Aren't you contradicting yourself a bit? You're basing Pikachu's anime height on how tall it is in the games, when you just said that the anime and games are different from one another. So there's no definite height for Ash, if we're going by game and anime segregation.


----------



## I liek Squirtles (Jul 20, 2013)

*Re: Pokédex "height"... height, length, or what?*

Or there's the always popular theory that since the Trainers record the info, they greatly exaggerate it.


----------



## AbsentNumeral (Aug 4, 2013)

*Re: Pokédex "height"... height, length, or what?*

And there's the other thing... are we supposed to believe that _every_ member of each species is the exact same height and weight? Are the numbers an average, or is it the measurements for the single member you capture? But if the latter theory is true, how does the Pokedex know?


----------



## nothing to see here (Aug 4, 2013)

*Re: Pokédex "height"... height, length, or what?*



> Aren't you contradicting yourself a bit? You're basing Pikachu's anime height on how tall it is in the games, when you just said that the anime and games are different from one another. So there's no definite height for Ash, if we're going by game and anime segregation.


Yeah, the height range is assuming Ash's Pikachu is 1'04" or at least somewhat close to that size.

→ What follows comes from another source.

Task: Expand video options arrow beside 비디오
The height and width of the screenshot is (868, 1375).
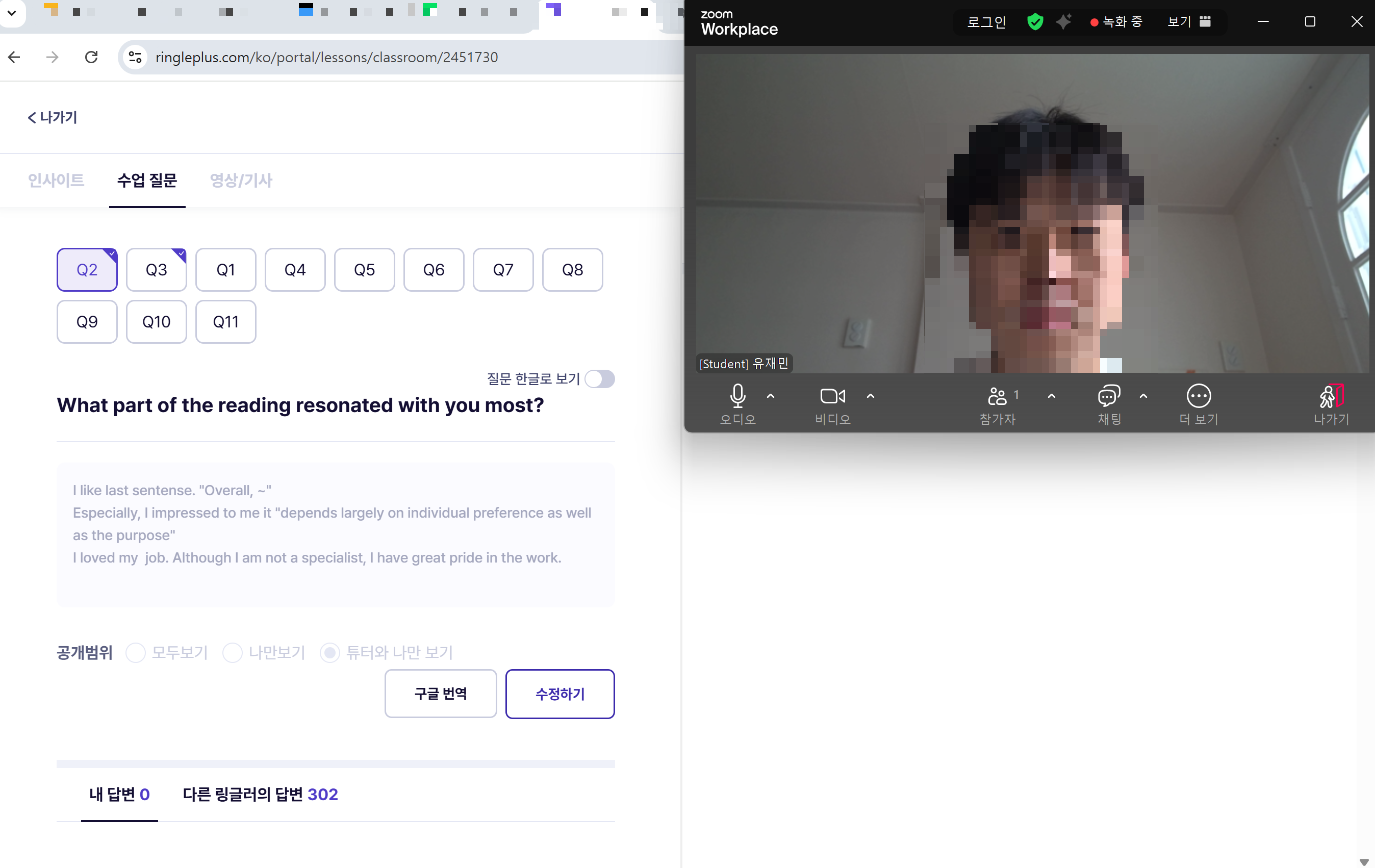Action: 870,396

Why would you assume that a Pikachu's size would be drastically different between the two just because the anime and games are separate?  The anime is (very loosely) based on the games.  They at least seem to be _trying_ to roughly match up with the games most of the time, though there are cases where it looks like they didn't even bother (Roselia coming up to a human's waist, for example) and others where sizes seem to be skewed to make certain species seem more or less impressive than their official size would make them.
It's not like the anime's sizes are total chaos, completely ignoring the game's size comparisons _all the time_, with stuff like human-sized Pikachus and foot-long Onixes showing up in every episode.  There are mistakes and inconsistencies, though, so it's unreliable when it comes to "how big is (insert Pokémon here)" kinds of questions.

As for Pikachu... you'd think the anime would at least get the size of its mascot Pokémon right, even if they're way off on a lot of other things.

Plus, if Pikachu's height was much different than the official (game) height for the species, then it would make things even weirder in the anime than they already are sometimes.  If Pikachu was much less than 1'04", then Ash--and by extension all of the humans--would be _ridiculously_ short.  If Pikachu was much bigger than 1'04", short people like Ash might have a normal height, but the normal adult-sized humans would all be freakishly tall.  There's no reason to believe that _all_ humans in the anime are so drastically different in size than normal humans, so changing Pikachu's size by more than a couple inches in either direction wouldn't really work.



> And there's the other thing... are we supposed to believe that every member of each species is the exact same height and weight? Are the numbers an average, or is it the measurements for the single member you capture? But if the latter theory is true, how does the Pokedex know?


They're probably averages (why would every member of a species be the exact same size? plus, there's guys in the games that want to see Shroomish, Magikarp, etc. and comment on some being bigger or smaller than normal, so there has to be some variance in size even if it's only by a couple inches up or down from the average.)  If that's how it works, then every Pokédex must come with the average heights of every known Pokémon programmed in already so it can automatically show the average even if the Pokémon you caught is a little bigger or smaller than average.

"The size of the one you caught" could work too, if you don't take the fact that the Pokédex sizes are always listed as the same in every game too literally (the chances of every main-character trainer always catching each species the exact same size as all of the others... not too high.)
If that's how it works, Pokédexes probably have the ability to scan Pokémon and record certain bits of data about them once they're caught.  Which makes sense considering that they doesn't display height/weight or types until after you've caught one.


----------